The regions of the HR diagram reveal some groupings of stars with similar surface temperature and luminosity. We now know that each of these represents a portion of a star's evolution. These are the main sequence, red giants, super giants and white dwarfs. Note that there are other stages in the evolution of a star, but these cannot be accommodated within the axes of the diagram.

Essentials

#### Main sequence

Stars in the main sequence have balanced forces between inward gravitation and outward radiation pressure. This is the longest stage in a star's evolution and continues until all hydrogen in the star has fused to become helium. The duration of the main sequence decreases as the mass of the star increases due to the higher temperatures in the core.

Main sequence stars can be of any spectral class due to the possible luminosities and temperatures.
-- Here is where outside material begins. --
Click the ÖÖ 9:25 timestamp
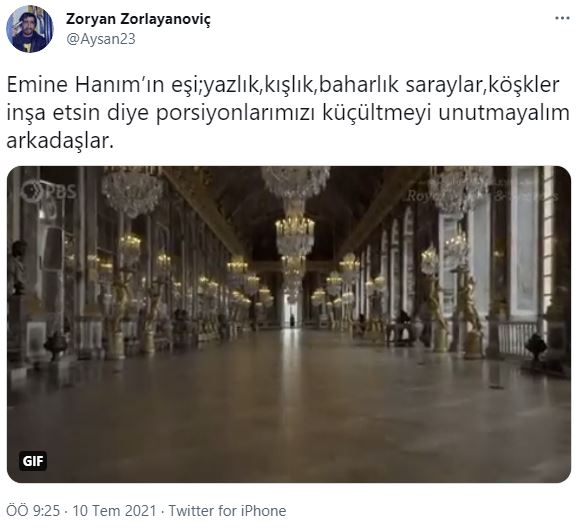Viewport: 584px width, 532px height. (33, 511)
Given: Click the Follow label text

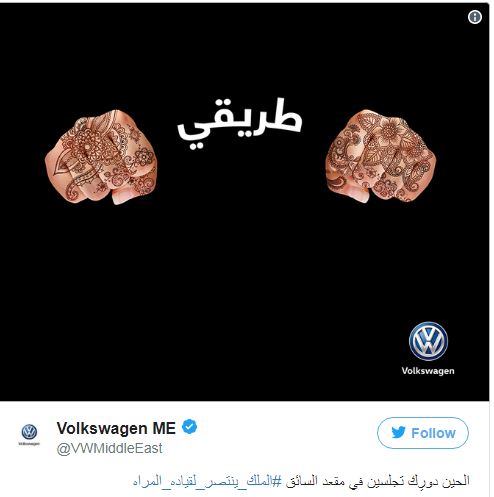Looking at the screenshot, I should point(433,433).
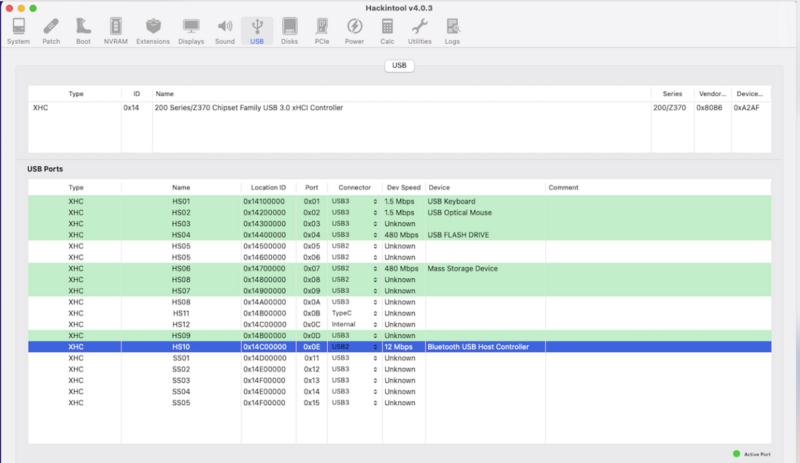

The Sun is an example of a main sequence star with surface temperature 6000 K. This makes it spectral class G.

The luminosity of a main sequence star increases with its mass according to the mass-luminosity relation:

$$L\propto M^{3.5}$$

• $$L$$ is the luminosity of the star (W, or any consistent unit of power due to the proportional relationship)
• $$M$$ is the mass of the star (kg, or any consistent unit of mass due to the proportional relationship)
• $$3.5$$ is the exponent for main sequence stars

Alternatively the relationship could be expressed as:

$${L_1 \over L_2}=({M_1\over M_2})^{3.5}$$

#### Red giants

When no hydrogen remains in the core, the outer layers of the star collapse under gravity, increasing the temperature of the core. Depending on the mass of the star, the temperature rise may be sufficient to recommence fusion of hydrogren from the outer layers or to commence fusion of helium. This process will repeat for as long as the temperature will allow, with the star contracting and expanding as each new type of nucleus, including carbon, is born. The expanded star is a red giant.

With their large radius (the diagram shows the scale that the Sun will reach as a red giant), the surface temperature of a red giant is lower than in the main sequence. The appearance of the red giant is from yellow-orange to red, including the spectral types K and M.

The contractions under gravity retain a radius sufficient to keep the electrons from entering the same quantum mechanical state. This electron degeneracy creates an outward pressure that prevents total collapse.

#### White dwarfs

White dwarf stars can form in one of two ways:

• Directly from the main sequence, for stars of mass under 0.3 times that of the Sun.
• From red giants with mass under 10 times that of the Sun, having cast off a planetary nebula of dust and gas due to the weaker gravitational field at the outer layers of the star.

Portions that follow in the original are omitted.